IKONOS is a three-axis stabilized spacecraft designed by Lockheed Martin. The design later became known as the LM900 satellite bus system. The satellite's altitude is measured by two star trackers and a sun sensor and controlled by four reaction wheels; location knowledge is provided by a GPS receiver. The design life is seven years; S/C body size=1.83 m × 1.57 m (hexagonal configuration); S/C mass = 817 kg; power = 1.5 kW provided by three solar panels.
The LM900 spacecraft is a three-axis stabilized bus that is designed to carry scientific payloads in LEOs. It provides precision pointing on an ultra stable highly agile platform. Payloads for a variety of scientific and remote sensing applications may be accommodated including laser sensors, imagers, radar sensors, electro-optical and astronomical sensors, as well as planetary sensors. The LM900 bus shares a hardware heritage with Iridium, which is the basis for the LM700 bus.

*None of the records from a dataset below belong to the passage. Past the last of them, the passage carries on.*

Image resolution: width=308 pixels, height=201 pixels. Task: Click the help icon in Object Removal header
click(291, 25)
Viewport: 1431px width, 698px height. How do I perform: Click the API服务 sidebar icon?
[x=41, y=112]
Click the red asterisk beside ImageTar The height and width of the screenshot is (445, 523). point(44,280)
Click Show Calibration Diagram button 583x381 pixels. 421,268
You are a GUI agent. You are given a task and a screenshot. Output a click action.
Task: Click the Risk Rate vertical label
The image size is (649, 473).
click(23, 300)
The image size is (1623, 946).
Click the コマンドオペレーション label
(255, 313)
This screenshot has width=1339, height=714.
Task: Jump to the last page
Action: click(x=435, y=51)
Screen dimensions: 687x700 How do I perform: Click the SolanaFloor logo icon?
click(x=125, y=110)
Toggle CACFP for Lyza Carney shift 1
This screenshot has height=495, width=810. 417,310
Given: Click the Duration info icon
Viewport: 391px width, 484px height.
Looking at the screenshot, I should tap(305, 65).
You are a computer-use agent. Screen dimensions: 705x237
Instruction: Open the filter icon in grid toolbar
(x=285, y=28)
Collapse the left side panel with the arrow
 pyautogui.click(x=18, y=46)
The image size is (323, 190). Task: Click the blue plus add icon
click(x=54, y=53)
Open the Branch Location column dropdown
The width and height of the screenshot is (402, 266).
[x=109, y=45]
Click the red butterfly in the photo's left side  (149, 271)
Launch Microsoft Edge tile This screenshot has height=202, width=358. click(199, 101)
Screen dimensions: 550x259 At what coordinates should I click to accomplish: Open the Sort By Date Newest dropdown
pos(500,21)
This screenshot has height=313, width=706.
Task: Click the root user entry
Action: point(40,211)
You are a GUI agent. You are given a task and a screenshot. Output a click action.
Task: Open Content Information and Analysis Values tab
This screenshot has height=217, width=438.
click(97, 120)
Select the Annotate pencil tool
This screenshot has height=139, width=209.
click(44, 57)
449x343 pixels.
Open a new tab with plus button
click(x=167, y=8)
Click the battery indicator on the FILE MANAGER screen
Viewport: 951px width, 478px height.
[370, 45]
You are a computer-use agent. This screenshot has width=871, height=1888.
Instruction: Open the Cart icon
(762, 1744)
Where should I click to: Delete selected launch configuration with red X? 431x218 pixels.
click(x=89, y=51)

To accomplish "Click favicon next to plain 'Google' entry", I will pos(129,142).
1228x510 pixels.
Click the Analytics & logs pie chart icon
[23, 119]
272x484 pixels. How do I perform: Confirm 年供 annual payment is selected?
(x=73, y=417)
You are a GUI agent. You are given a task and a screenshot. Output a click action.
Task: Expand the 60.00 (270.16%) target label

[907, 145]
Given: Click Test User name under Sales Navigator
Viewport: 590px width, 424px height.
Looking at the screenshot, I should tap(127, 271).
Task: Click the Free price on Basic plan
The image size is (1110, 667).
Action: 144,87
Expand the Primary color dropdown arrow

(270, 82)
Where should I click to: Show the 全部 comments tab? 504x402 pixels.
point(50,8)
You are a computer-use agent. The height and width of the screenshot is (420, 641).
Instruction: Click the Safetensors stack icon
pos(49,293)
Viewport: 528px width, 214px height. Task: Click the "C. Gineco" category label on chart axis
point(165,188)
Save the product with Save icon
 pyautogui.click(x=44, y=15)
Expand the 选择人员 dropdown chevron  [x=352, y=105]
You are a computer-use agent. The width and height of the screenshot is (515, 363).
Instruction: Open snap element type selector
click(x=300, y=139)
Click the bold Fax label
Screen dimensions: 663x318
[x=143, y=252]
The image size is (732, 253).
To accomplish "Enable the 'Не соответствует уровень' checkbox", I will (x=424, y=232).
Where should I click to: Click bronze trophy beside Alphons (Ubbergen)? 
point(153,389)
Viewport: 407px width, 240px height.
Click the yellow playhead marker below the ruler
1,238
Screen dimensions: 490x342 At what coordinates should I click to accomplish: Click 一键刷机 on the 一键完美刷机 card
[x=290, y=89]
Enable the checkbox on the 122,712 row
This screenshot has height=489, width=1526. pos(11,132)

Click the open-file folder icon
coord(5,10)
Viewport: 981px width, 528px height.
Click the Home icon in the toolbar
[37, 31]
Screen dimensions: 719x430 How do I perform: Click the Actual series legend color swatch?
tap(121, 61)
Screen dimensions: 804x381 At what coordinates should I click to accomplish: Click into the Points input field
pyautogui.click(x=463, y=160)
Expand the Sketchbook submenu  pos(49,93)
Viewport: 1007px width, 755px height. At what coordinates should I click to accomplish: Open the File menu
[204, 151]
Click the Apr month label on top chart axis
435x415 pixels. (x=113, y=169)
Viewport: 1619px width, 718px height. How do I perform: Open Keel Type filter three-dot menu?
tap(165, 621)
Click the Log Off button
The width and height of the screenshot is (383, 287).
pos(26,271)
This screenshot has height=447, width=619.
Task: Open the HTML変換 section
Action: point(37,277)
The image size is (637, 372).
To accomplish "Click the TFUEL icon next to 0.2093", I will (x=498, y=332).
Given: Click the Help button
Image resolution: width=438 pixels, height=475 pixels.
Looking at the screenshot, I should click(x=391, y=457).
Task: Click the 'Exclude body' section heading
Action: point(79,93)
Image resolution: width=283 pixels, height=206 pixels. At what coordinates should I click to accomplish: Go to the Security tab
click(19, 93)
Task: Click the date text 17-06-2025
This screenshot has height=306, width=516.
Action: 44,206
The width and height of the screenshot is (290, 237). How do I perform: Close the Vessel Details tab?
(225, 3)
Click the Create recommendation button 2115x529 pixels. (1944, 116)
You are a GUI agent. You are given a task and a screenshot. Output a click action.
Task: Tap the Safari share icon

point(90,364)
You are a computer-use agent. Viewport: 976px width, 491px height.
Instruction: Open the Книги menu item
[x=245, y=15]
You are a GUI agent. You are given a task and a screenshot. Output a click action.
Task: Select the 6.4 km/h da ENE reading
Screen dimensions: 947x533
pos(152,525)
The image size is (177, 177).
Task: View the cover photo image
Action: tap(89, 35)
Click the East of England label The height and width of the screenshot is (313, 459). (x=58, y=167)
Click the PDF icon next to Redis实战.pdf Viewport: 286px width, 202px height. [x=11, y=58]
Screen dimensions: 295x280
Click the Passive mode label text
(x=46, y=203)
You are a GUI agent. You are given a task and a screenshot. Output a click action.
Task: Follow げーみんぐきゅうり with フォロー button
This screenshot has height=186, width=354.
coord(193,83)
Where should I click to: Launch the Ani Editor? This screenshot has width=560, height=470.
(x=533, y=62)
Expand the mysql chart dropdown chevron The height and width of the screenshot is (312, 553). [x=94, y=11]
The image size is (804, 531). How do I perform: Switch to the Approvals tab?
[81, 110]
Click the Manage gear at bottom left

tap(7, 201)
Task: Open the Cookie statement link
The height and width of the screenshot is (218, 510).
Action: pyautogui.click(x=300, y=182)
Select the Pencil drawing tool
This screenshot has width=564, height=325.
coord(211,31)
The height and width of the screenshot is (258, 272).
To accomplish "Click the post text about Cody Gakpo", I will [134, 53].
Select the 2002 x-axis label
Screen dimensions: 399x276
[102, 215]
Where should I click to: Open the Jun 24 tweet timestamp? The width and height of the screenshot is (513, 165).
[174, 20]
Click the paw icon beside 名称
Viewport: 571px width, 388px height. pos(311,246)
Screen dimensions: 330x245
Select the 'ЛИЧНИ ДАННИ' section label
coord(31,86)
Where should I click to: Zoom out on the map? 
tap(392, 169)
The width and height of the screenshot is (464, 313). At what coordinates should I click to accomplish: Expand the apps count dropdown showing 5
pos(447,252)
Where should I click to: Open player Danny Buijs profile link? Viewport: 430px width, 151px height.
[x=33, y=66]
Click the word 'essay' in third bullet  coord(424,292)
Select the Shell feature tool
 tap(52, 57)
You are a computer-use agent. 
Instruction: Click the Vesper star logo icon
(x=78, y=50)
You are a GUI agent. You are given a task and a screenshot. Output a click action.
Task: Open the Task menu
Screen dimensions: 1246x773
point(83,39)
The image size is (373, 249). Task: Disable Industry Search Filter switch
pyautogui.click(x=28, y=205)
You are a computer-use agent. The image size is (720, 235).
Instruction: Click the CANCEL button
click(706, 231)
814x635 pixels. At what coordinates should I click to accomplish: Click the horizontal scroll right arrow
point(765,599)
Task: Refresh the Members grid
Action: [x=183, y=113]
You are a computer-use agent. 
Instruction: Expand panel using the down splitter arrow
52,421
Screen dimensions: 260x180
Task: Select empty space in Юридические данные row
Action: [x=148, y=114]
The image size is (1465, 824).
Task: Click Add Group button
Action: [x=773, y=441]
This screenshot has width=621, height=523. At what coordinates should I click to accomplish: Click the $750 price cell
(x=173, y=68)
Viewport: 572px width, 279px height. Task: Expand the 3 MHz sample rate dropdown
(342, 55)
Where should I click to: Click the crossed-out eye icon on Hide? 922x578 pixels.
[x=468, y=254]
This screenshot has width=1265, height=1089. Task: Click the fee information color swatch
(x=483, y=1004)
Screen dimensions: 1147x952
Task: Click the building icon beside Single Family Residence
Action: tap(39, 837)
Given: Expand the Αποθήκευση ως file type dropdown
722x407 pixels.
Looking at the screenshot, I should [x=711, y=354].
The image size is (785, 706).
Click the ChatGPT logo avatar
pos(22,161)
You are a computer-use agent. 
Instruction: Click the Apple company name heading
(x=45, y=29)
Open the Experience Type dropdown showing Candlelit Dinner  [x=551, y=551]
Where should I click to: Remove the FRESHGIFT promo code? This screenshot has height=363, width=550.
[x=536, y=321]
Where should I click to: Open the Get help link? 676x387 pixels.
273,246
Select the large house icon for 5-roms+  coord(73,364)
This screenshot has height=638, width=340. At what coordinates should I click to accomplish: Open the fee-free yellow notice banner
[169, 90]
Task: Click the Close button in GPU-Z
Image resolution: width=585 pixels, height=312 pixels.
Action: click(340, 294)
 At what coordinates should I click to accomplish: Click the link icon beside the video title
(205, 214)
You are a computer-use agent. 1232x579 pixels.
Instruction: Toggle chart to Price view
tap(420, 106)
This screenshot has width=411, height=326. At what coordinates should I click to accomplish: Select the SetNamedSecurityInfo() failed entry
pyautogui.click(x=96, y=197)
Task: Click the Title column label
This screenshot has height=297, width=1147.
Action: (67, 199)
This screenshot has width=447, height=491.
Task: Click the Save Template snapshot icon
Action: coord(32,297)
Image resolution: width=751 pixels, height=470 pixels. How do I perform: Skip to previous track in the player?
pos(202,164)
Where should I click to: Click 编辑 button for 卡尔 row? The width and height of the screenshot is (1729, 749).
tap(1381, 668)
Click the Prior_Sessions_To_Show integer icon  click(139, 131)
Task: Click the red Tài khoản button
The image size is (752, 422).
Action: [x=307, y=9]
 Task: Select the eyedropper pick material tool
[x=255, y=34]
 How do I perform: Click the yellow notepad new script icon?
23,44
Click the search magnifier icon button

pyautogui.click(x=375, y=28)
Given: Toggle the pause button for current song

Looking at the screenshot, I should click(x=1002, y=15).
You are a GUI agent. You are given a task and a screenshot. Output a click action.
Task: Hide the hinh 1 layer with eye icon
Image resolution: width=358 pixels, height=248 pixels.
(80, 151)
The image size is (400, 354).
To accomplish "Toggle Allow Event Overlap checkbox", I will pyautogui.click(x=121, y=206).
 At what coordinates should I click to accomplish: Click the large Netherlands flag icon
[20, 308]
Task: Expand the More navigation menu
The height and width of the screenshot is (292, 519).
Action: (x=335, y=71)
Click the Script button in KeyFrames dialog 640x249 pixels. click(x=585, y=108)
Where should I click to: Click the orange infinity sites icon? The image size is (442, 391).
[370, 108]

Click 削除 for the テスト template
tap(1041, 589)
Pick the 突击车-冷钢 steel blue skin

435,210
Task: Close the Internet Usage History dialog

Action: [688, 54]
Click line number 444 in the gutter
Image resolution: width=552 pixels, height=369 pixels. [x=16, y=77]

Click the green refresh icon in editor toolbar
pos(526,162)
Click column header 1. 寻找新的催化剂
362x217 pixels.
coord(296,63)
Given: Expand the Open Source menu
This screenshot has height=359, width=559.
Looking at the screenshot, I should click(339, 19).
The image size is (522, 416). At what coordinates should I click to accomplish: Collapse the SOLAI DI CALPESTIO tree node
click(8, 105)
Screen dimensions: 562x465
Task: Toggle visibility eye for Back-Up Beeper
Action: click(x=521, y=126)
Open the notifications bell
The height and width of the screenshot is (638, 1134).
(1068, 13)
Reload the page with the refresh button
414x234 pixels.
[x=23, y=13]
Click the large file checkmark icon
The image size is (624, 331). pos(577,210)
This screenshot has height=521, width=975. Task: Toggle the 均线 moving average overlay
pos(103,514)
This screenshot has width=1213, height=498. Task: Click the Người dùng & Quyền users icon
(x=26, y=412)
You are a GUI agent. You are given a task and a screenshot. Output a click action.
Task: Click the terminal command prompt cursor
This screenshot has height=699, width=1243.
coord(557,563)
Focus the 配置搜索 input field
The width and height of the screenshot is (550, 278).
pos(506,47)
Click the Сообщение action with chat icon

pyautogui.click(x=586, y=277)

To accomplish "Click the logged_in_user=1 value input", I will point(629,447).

IKONOS conducts telemetry, tracking and control in the 8345.968–8346.032 MHz band (downlink) and 2025–2110 MHz band (uplink). Downlink data carrier operates in the 8025-8345 MHz band.
Optics & Detectors
IKONOS has a primary mirror aperture of 0.7 m (2.3 feet), and a folded optical focal length of 10 m (about 33 feet) using 5 mirrors. The main mirror features a honeycomb design to reduce mass. The detectors at the focal plane include a pan-chromatic and a multi-spectral sensor, with 13500 pixels and 3375 pixels respectively (cross-track). Total instrument mass is 171 kg (377 pounds) and it uses 350 watts.
- 0.8 m panchromatic (1-m PAN)
- 4-meter multispectral (4-m MS)
- 1-meter pan-sharpened (1-m PS)
|Band||1-m PAN||4-m MS & 1-m PS|
|1 (Blue)||0.45–0.90 µm||0.445–0.516 µm|
|2 (Green)||*||0.506–0.595 µm|
|3 (Red)||*||0.632–0.698 µm|
|4 (Near IR)||*||0.757–0.853 µm|
The revisit rate for IKONOS is three to five days off-nadir and 144 days for true-nadir.
The sensor collects data with an 11-bit (0–2047) sensitivity and are delivered in an unsigned 16-bit (0–65535) data format. From time-to-time the data are rescaled down to 8-bit (0–255) to decrease file size. When this occurs much of the sensitivity of the data needed by remote sensing scientists is lost.